ROBERTS and DALLY, JJ., concur in the result.

NOTES

[1] The requirement that appellant pay the $5,000 fine is the subject of appellant's third ground of error, discussed post.

[2] Hereinafter referred to by the acronym, D.P.S.

[3] The name Hord is also spelled "Hoard" in the statement of facts.

[4] The record is rather sketchy concerning the two unidentified males. However, there is no showing by the record of any connection between the two men, the abandoned camper pickup truck, and the appellant and the appellant's co-defendant, W. C. Jarvis.

[5] The size of the marihuana crop was more specifically described as follows: "It was a couple, three hundred yards long, maybe seventy-five yards wide ..." Herring described the marihuana plants as follows: "... biggest marihuana I have ever seen in my life." "It looked to me like [the plants] were ten to twelve feet tall." Compare, Grinspoon, Marihuana Reconsidered, at page 32: "The plant may reach a height of 16 to 20 feet, or reach maturity at 1 foot, depending on varying conditions."

[6] The transcription of the court reporter's notes of the formal sentencing in this cause indicates that Jarvis committed suicide after the punishment phase of the joint trial but before the formal sentencing occurred.

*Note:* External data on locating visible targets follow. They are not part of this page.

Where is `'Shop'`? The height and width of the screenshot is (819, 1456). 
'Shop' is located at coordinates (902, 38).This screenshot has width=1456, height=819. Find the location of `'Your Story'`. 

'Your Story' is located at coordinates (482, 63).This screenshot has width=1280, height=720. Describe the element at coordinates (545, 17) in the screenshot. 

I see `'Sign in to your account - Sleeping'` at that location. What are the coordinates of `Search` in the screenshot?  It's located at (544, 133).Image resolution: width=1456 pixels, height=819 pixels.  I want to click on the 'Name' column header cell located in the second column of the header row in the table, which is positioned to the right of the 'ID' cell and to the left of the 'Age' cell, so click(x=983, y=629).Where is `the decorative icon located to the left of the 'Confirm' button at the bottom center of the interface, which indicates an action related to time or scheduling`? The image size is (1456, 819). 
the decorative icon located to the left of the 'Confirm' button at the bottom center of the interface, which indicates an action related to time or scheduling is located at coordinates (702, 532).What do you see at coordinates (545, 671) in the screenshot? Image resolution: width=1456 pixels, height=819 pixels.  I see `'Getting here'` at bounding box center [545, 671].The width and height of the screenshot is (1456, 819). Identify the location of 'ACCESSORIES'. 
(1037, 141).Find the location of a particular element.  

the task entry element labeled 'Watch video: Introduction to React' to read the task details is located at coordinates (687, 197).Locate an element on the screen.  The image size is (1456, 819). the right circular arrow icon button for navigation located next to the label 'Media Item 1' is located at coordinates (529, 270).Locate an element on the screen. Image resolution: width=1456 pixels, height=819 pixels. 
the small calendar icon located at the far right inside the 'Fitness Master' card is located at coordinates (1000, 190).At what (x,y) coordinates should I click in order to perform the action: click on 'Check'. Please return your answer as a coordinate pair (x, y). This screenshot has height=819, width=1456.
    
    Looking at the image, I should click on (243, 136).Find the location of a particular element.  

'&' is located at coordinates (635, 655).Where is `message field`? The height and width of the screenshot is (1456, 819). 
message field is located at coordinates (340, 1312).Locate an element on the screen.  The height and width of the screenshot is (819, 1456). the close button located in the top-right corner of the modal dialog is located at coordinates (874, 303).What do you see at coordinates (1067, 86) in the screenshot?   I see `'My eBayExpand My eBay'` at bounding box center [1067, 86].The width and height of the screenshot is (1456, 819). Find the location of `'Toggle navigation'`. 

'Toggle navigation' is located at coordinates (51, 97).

Thus, for this reason, if no other, his conviction is not before us for review.

[7] The record reflects that appellant was 36 years old at the time of trial; Jarvis was 61 years old.

[8] Recognizing that the legal concept of standing has at this time been replaced in Texas by the concept of legitimate expectation of privacy, see fn. 9, post, unless stated to the contrary in this opinion we do not use the word standing to reflect a concept, but merely to reflect a status.

[9] We observe that the New Jersey Supreme Court has recently, see State v. Alston, 586 S.W.2d 879 (1981), declared that the recent decisions of the Supreme Court provide persons with inadequate protection against unreasonable searches and seizures, regarding "standing," and ruled that it would subscribe to the automatic standing concept in possessory offenses. A majority of this Court, however, has adopted the rule that a defendant who seeks to suppress evidence of crime must show that some personal Fourth Amendment right of his was implicated in the police actions leading to seizure of the evidence. See Lewis v. State, 598 S.W.2d 280 (1980); Manry v. State, 621 S.W.2d 619 (1981). In other words, an accused in Texas must show that he himself had some "legitimate expectation of privacy" that was improperly intruded upon by agents of the State. See United States v. Salvucci, supra.

[10] Appellant would have incurred no self-incrimination risk by testifying at the suppression hearing. When a defendant testifies in support of a motion to exclude evidence on Fourth Amendment grounds, his testimony may not thereafter be admitted against him at trial on the issue of his guilt unless he makes no objection. Simmons v. United States, 390 U.S. 377, 88 S. Ct. 967, 19 L. Ed. 2d 1247 (1968).

[11] Appellant's testimony at the punishment hearing that he was employed by Jarvis as a ranch hand came too late to aid him or us on the issues raised by his motion to suppress evidence. And in any case, this single additional fact, standing alone, would not have established a legal possessory interest in his employer's premises. See Johnson v. State, 583 S.W.2d 399 (1979); State v. Cemper, supra.

[12] The import of the right to exclude others from the premises is discussed in Rakas, supra, at fn. 12, 439 U.S. 143, 99 S. Ct. 430, 58 L. Ed. 2d 401 (1978).